UNE MIDINALE À VOIR...
ET À LIRE...
Sur l’histoire comme récit national
« Le récit national, ce n’est pas la même chose que l’histoire de France : c’est une manière d’avoir écrit et raconté l’histoire de France, née au début du XIXè siècle et qui s’est formalisée et enseignée à la fin du XIXè siècle. »
« Le récit national, c’est faire commencer l’histoire de France il y a 2000 ans : nos ancêtres, ce sont les Gaulois. Et cette histoire repose essentiellement sur l’action des grands hommes (avec une seule femme, Jeanne d’Arc, qui entre dans le récit national lorsqu’elle se masculinise), sur des événements fétichisés (la bataille d’Alésia, Marignan 1515…) et sur une base très progressiste (la France devient toujours plus puissante et importante, la France de la civilisation contre la barbarie). »
« Le récit national, c’est une l’histoire d’une France portée par un souffle épique. »
« Des hommes et des femmes politiques mobilisent ce récit national à des fins politiques mais, ce faisant, ils disent plus de leur propre rapport au passé et à la politique qu’à l’histoire. »
« Le récit national n’est absolument pas conforme à la recherche historique. »
Sur le rapport entre histoire et politique
« Utiliser l’histoire pour légitimer un discours politique d’aujourd’hui, c’est le classique premier usage de l’histoire - et cela existe depuis l’Antiquité. Tous les gens qui ont brigué des postes de pouvoir sont assis sur le passé et l’ont réinterprété pour montrer que leur présence et leur proposition s’inscrit dans une logique historique. »

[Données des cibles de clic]
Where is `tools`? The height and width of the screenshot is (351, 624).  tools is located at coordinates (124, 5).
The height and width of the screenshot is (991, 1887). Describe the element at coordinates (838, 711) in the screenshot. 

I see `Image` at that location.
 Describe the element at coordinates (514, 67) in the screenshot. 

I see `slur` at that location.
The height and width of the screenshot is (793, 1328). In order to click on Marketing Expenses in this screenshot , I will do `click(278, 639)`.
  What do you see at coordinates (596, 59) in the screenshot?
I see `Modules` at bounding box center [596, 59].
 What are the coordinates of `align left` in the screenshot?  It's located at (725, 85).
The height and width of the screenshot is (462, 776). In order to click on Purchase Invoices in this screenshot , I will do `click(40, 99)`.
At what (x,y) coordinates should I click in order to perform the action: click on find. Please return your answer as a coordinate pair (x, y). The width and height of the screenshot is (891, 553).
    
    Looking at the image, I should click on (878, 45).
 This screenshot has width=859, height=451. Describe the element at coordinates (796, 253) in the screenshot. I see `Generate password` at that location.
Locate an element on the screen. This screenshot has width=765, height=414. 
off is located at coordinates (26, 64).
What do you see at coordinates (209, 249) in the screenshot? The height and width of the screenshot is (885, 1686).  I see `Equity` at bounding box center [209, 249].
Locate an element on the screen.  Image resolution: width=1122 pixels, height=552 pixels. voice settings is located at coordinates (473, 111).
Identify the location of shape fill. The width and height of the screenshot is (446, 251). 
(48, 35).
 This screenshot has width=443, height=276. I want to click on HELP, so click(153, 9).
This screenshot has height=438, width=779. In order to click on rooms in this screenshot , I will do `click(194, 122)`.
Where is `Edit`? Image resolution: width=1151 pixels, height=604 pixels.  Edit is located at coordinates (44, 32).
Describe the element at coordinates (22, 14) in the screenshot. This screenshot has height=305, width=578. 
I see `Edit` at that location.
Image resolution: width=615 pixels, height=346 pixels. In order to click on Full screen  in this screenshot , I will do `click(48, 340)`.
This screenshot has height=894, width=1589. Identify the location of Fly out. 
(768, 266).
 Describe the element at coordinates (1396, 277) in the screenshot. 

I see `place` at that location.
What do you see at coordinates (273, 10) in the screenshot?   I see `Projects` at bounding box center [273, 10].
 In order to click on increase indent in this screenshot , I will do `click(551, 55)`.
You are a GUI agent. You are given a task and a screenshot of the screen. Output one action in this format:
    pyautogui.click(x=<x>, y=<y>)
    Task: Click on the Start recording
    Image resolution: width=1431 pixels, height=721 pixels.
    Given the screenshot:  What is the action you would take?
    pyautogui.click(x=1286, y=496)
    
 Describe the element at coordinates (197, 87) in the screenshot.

→ Tâches à réaliser
a: Affichez chaque ligne des enregistrements où figure le mot « pixels ».
b: Rédigez la suite du texte sur le récit national et l'histoire, à partir de sa dernière phrase.

→ Réponses par tâche
a:
Locate an element on the screen.  Image resolution: width=1122 pixels, height=552 pixels. voice settings is located at coordinates (473, 111).
Where is `Edit`? Image resolution: width=1151 pixels, height=604 pixels.  Edit is located at coordinates (44, 32).
Image resolution: width=615 pixels, height=346 pixels. In order to click on Full screen  in this screenshot , I will do `click(48, 340)`.
    Image resolution: width=1431 pixels, height=721 pixels.

b:
« Jean-Luc Mélenchon est un amoureux de l’histoire de France et de la Révolution française. Le fait qu’il utilise ce récit-là pour s’inscrire dans cette filiation n’a rien d’étonnant. Et il se protège de toute critique contre une vision trop identitaire de l’histoire. Il veut s’inscrire dans le souffle révolutionnaire de l’histoire. C’est aussi un usage politique et une instrumentalisation car tous les historiens de la Révolution française savent à quel point c’est complexe et que les interprétations sont multiples. »
« Que chacun choisisse le récit historique dans lequel il souhaite s’inscrire ne me paraît honteux : quand on est enfant d’immigré, on a envie de s’inscrire dans une histoire de l’immigration ; quand on est pris par la guerre d’Algérie, on a envie de considérer que c’est un événement quasi fondateur de l’histoire dans laquelle on s’inscrit, c’est normal. Cela relève de la mémoire individuelle et collective. »
« Le problème, c’est que lorsque l’on mobilise l’expression récit national - ou pire encore, roman national (comme Marine Le Pen ou Valérie Pécresse) -, on envisage son propre rapport au pouvoir. Il y a l’idée que la marche de l’histoire repose sur des actions des plus grands et des plus grandes. C’est donc un récit du pouvoir personnel. Se réclamer du récit national, c’est donc dire que le prochain ou la prochaine, c’est moi. »
Sur la puissance du roman nationale versus la faiblesse populaire de l’approche critique scientifique
« Le récit national est un récit d’une puissance inouïe parce que l’on a tous baigné dedans. »
« Quand on est un peu critique, on est capable de faire un travail de déconstruction et de distance et de dire que le baptême de Clovis n’est pas ce qui a fait advenir du jour au lendemain la France chrétienne. Mais c’est une belle histoire et les êtres humains ont besoin d’être bercés par de belles histoires. »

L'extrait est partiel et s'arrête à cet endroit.